To be done => Copy out the forum thread below, on encrypting a message and a one-time pad with two separate ciphers, in full and without any changes.

Text segment =>
# Can a message and one time pad each encrypted with separate ciphers be weaker than the stronger of either cipher?

Assume you have:

• A truly random one time pad, $$P$$
• A plain text message, $$M$$
• Two symmetric ciphers, $$C_S$$ and $$C_W$$, where $$C_S$$ is always more secure than $$C_W$$

Assume the keys have already been securely exchanged and the attacker intercepts everything Alice transmits.

In theory, can $$C_S(P \space \oplus \space M)$$ and $$C_W(P)$$ taken together be less secure $$C_S(M)$$?

Also, is $$C_S(P \space \oplus \space M)$$ and $$C_W(P)$$ always more secure than $$C_S(M)$$.

In longer form, if I XOR a message with a one time pad and encrypt that with one cipher and encrypt the one time pad with a different cipher, can that be less secure than just using the stronger of the two ciphers? Is it the case that it would always be stronger?

• Why do you encrypt $P$? What is the purpose? Feb 17 '20 at 18:43
• I'm assuming $C_S(P \space xor \space M)$ with $C_W(P)$ can be more secure than $C_S(P)$ and $P$ together. I don't know if that's the case. Feb 17 '20 at 18:59
• I don‘t understand: you say the keys are assumed to be exchanged. Then what is P for? Is it used in addition to a key? The weakest part is the key exchange, so this needs to be clear. Feb 18 '20 at 8:07
• I'm not sure it's worth it (having a good source of entropy isn't always easy and processing and transmitting twice the bytes is a pretty big cost). But if it can't be worse, all things being equal it can't hurt and might help, it would be fine to do :-) Mostly curious in the abstract. Feb 18 '20 at 17:21
• I guess the simplest way to put it is, if $C_S$ is every broken you're still protected by $C_W$ and vice versa. So the attack has to clear two hurdles instead of one. Feb 18 '20 at 18:02

No, it cannot be less secure. The proof is simple: if $$P$$ is ever found out, then the strong cipher's security still protects $$P \oplus M$$ and thus $$M$$.

Data block =>

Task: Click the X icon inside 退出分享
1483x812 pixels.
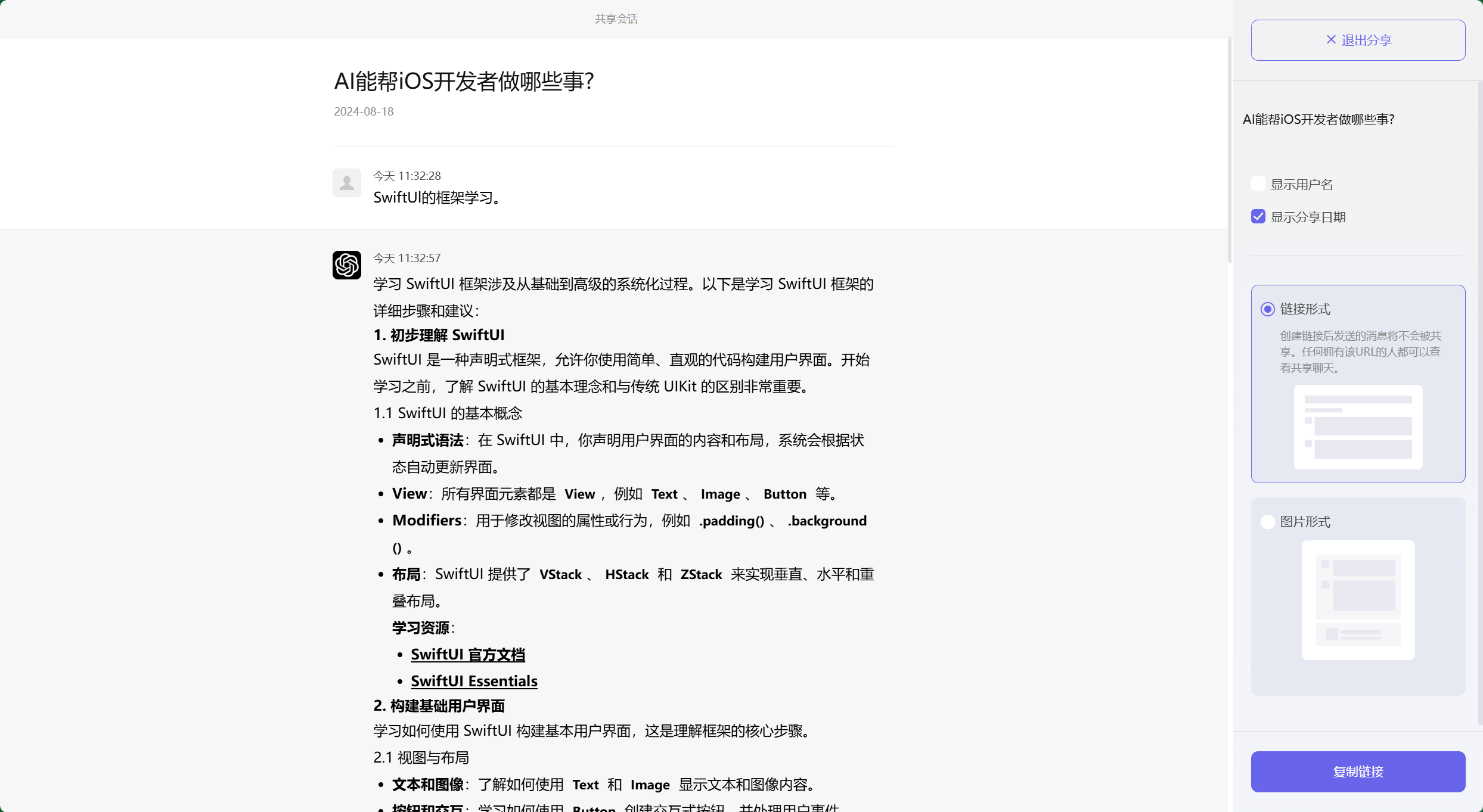Action: click(x=1331, y=39)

Answer below =>
# Can a message and one time pad each encrypted with separate ciphers be weaker than the stronger of either cipher?

Assume you have:

• A truly random one time pad, $$P$$
• A plain text message, $$M$$
• Two symmetric ciphers, $$C_S$$ and $$C_W$$, where $$C_S$$ is always more secure than $$C_W$$

Assume the keys have already been securely exchanged and the attacker intercepts everything Alice transmits.

In theory, can $$C_S(P \space \oplus \space M)$$ and $$C_W(P)$$ taken together be less secure $$C_S(M)$$?

Also, is $$C_S(P \space \oplus \space M)$$ and $$C_W(P)$$ always more secure than $$C_S(M)$$.

In longer form, if I XOR a message with a one time pad and encrypt that with one cipher and encrypt the one time pad with a different cipher, can that be less secure than just using the stronger of the two ciphers? Is it the case that it would always be stronger?

• Why do you encrypt $P$? What is the purpose? Feb 17 '20 at 18:43
• I'm assuming $C_S(P \space xor \space M)$ with $C_W(P)$ can be more secure than $C_S(P)$ and $P$ together. I don't know if that's the case. Feb 17 '20 at 18:59
• I don‘t understand: you say the keys are assumed to be exchanged. Then what is P for? Is it used in addition to a key? The weakest part is the key exchange, so this needs to be clear. Feb 18 '20 at 8:07
• I'm not sure it's worth it (having a good source of entropy isn't always easy and processing and transmitting twice the bytes is a pretty big cost). But if it can't be worse, all things being equal it can't hurt and might help, it would be fine to do :-) Mostly curious in the abstract. Feb 18 '20 at 17:21
• I guess the simplest way to put it is, if $C_S$ is every broken you're still protected by $C_W$ and vice versa. So the attack has to clear two hurdles instead of one. Feb 18 '20 at 18:02

No, it cannot be less secure. The proof is simple: if $$P$$ is ever found out, then the strong cipher's security still protects $$P \oplus M$$ and thus $$M$$.